A assinatura da Lei 238, em 8 de maio de 1841, pelo Visconde de Baependy, então vice-presidente da Província do Rio de Janeiro, concedendo a emancipação político-administrativa de Saquarema, já prenunciava que um forte governo conservador estava prestes a instalar-se no poder imperial. No decorrer do processo de assunção deste grupo ao poder, ocorreram sérias perturbações da ordem pública na primeira eleição na Vila Nossa Senhora de Nazareth de Saquarema, 3 anos após a emancipação. Dois candidatos digladiavam ferozmente na luta pelo poder: de um lado, o coronel conservador Francisco Álvares de Azevedo Macedo, fazendeiro e senhor de engenho, e de outro, o padre Ceia (José da Ceia de Almeida) representante do Partido Liberal.
Foi no âmbito deste episódio que o Partido Conservador, presidido pelo Visconde de Itaboraí, abastado fazendeiro no município, passou a ser nacionalmente chamado de Saquarema, numa alusão ao aguerrido clima das disputas políticas em Saquarema. Durante várias décadas, um influente grupo de conservadores da política fluminense, ligados à cafeicultura, entre os quais o Barão de Saquarema, instalou o mais forte governo conservador do Império, dando início ao período que a historiografia denomina de “O Tempo Saquarema”, título do livro do professor Ilmar Rohloff de Mattos. Os “saquaremas”, conservadores, constituíram assim a oposição aos chamados “luzias”, os liberais.
Qualquer semelhança não é mera coincidência
Estruturados num governo coeso com sólida sustentação, passaram a usar o rolo compressor de uma Câmara conservadora hegemônica, onde só havia um deputado liberal, e a contar com um Conselho de Estado subservientemente ao Império, sintonizado com as propostas do governo. Com tais atributos, os saquaremas tiveram força suficiente, não só para reprimir o Movimento Praieiro, derradeiro ato dos liberais, como também para promover uma série de reformas polêmicas, viabilizadas pelas medidas centralizadoras implantadas em 1840 e 1841, como ressalta Marcello Basile, mestre em História do Brasil pela UFRJ, no capítulo “A Hegemonia Saquarema”, do livro História Geral do Brasil, da professora catedrática Maria Yeda Linhares. Quando o Visconde de Monte Alegre substituiu Araújo Lima na presidência do Conselho de Ministros, em 1849, reuniu nas pastas da Justiça, da Fazenda e dos Estrangeiros, respectivamente, Eusébio Queiroz Matoso Câmara, o Visconde de Itaboraí e o Visconde de Uruguai, compondo a famosa “Trindade Saquarema”, com força total para executar as reformas requeridas pelo regime.

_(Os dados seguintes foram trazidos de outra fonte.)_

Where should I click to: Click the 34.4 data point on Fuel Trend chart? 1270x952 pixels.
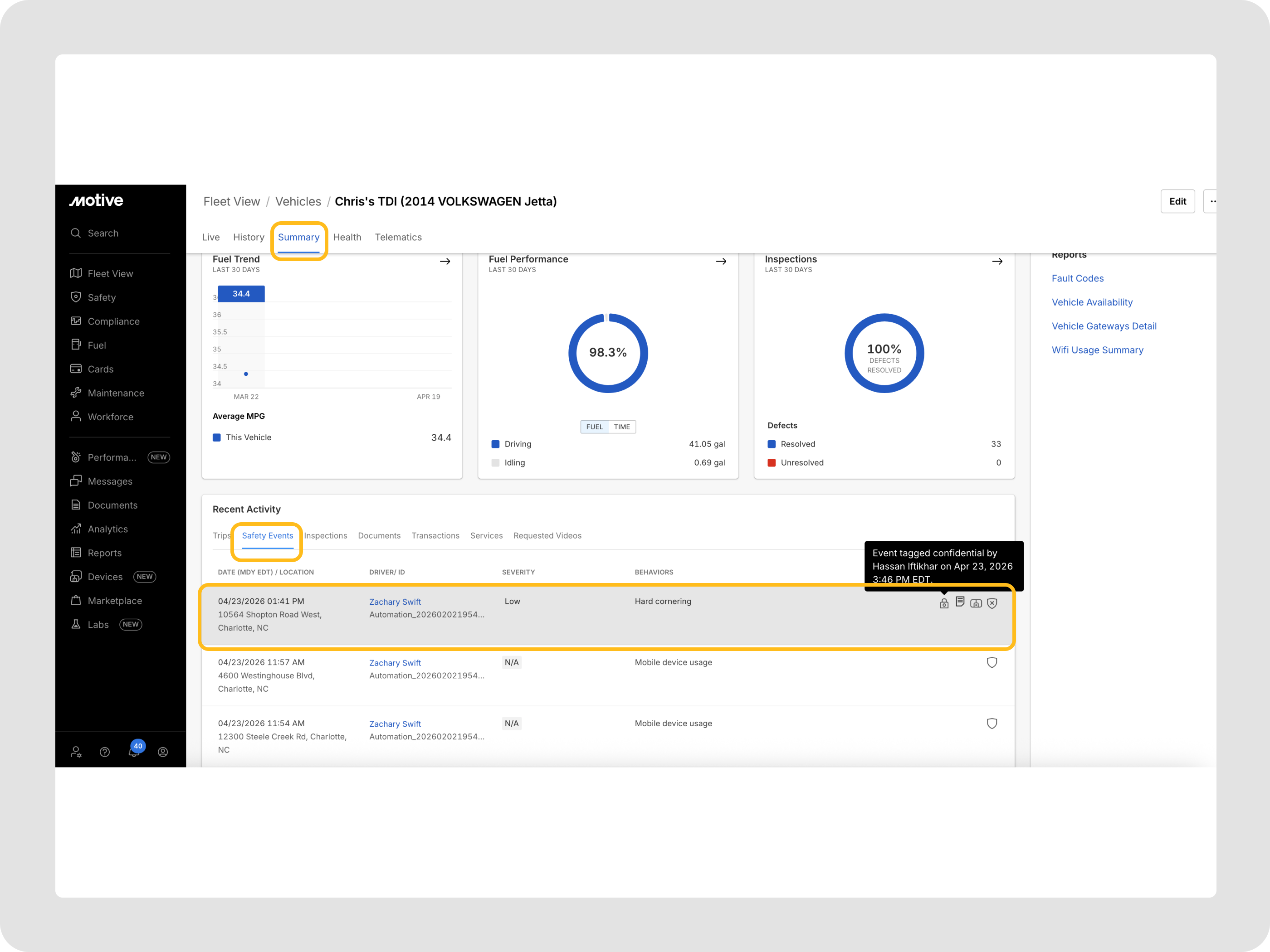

A perturbação da ordem pública, logo na primeira eleição de Saquarema emancipada, refletiu nos níveis superiores de poder e trouxe consequências. Uma foi a transferência da sede da Vila de Saquarema para Mataruna, na freguesia de São Sebastião de Araruama, através de decreto do presidente da Província do Rio de Janeiro, deputado João de Almeida Pereira Filho. Outra foi a inclusão do item Segurança no rol das reformas. A pretexto de acabar com a desorganização em nível local, o Gabinete Saquarema colocou a Guarda Nacional sob rígido controle do governo central, transferindo ao ministro da Justiça – que anteriormente já nomeava os coronéis-chefes – o poder de nomear todos os oficiais da corporação.
Por sua vez, a penalidade por indisciplina eleitoral, que levou a sede da Vila de Saquarema para Mataruna, em Arauama, só terminou em 1860, quando o presidente da Província do Rio de Janeiro, Ignácio Francisco Silveira da Motta, em 24 de julho, assinou decreto trazendo de volta o status de município para a Vila de Saquarema, após intensa mobilização liderada pelo Barão de Saquarema. Poderia-se então dizer: a primeira eleição ninguém esquece, sobretudo se for traumática, como aconteceu com Saquarema. Sociólogos e antropólogos garantem que o homem é produto do meio. Então, dá para entender porque, da emancipação até os dias de hoje, nunca faltou ao processo político do município, aquele calor exacerbado, nem sempre saudável, dos saquaremas que enfrentaram os liberais e, graças à hegemonia estabelecida, transformaram 1850 num ano decisivo para a consolidação do Estado Imperial. Neste caso, historicamente, caberia aqui uma pequena correção na clássica ressalva: qualquer semelhança não é mera coincidência.